→ WRITTEN TASK 1
Edit the stretch of rows from the start through the line containing "click(x=319, y=103)", replacing "Task" with "Instruction" and leaving everything else unchanged.

→ SOURCE EXCERPT

Book Review: Man-Killers of the Air, an Adventure Yarn by L. Ron Hubbard

man-killers of the airI love the pulp fiction coming out of Galaxy Press lately. In the past there were expensive leather-bound books of L. Ron Hubbard’s pulp works by Easton Press and others, but this is truly a great thing.

I heard the audio books were good as well. In fact I have been present for some of these live audio presentations and they’re great. Reminds me of the old radio programs I’ve heard on CD.

Story, Plot, Etc:

First impression is the pace at which the story flies. Hubbard was a barnstormer in his younger years before creating Dianetics and his experience clearly shows. The story is written at a time of Japanese aggression in the Pacific, but years before America was hit in Pearl Harbor.

Smoke is a pilot, who has a sidekick (Andy his PR man) and a girl who thinks Smoke loves piloting more than her. Smoke has a secret. He’s very broke, no cash, no dinero. What to do?

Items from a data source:
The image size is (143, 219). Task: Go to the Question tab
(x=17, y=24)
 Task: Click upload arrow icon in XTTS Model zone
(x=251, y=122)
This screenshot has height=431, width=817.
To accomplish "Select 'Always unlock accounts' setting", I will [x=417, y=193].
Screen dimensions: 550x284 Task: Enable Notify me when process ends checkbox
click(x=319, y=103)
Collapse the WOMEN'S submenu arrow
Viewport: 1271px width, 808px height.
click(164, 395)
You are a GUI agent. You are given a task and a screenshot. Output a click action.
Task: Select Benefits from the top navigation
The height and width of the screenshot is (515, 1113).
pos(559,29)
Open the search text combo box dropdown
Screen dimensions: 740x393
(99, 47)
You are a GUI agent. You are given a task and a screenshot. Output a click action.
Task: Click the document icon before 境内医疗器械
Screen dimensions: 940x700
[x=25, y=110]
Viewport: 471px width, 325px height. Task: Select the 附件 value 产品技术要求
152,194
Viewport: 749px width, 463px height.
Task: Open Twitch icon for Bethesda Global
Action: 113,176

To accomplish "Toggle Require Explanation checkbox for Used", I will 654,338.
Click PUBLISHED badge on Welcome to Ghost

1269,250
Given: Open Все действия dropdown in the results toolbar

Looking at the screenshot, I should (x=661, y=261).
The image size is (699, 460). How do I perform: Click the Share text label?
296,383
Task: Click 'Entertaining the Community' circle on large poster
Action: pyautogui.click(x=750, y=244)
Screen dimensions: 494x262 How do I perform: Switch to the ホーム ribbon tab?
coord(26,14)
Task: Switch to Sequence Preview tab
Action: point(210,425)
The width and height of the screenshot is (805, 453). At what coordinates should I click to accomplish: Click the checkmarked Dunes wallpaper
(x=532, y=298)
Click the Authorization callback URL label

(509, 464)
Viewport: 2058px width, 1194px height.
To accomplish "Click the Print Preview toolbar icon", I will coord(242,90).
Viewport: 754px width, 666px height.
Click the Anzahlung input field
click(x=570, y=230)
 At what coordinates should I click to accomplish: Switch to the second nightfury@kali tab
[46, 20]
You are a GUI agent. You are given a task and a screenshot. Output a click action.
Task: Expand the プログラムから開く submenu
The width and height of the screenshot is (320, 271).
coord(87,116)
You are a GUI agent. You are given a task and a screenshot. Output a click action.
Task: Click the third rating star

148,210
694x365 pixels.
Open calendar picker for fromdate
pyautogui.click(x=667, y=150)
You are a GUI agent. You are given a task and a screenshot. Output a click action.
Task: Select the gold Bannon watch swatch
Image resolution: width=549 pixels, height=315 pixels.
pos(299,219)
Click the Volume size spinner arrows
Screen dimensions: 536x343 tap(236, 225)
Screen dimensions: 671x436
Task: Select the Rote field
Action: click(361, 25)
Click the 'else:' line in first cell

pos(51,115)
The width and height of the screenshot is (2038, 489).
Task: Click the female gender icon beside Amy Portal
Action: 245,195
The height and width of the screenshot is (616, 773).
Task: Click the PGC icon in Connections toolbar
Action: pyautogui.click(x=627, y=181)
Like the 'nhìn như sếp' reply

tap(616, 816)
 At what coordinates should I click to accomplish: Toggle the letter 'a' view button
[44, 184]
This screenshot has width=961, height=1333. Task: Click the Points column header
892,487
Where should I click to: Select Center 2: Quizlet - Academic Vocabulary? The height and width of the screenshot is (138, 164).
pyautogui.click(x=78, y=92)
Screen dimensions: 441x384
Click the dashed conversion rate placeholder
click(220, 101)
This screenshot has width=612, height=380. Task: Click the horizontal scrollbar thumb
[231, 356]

→ WRITTEN TASK 2
Copy out the stretch of the book review from "man-killers of the airI" through "a great thing.".

→ FINAL RESULT 1
The image size is (143, 219). Instruction: Go to the Question tab
(x=17, y=24)
 Instruction: Click upload arrow icon in XTTS Model zone
(x=251, y=122)
This screenshot has height=431, width=817.
To accomplish "Select 'Always unlock accounts' setting", I will [x=417, y=193].
Screen dimensions: 550x284 Instruction: Enable Notify me when process ends checkbox
click(x=319, y=103)

→ FINAL RESULT 2
man-killers of the airI love the pulp fiction coming out of Galaxy Press lately. In the past there were expensive leather-bound books of L. Ron Hubbard’s pulp works by Easton Press and others, but this is truly a great thing.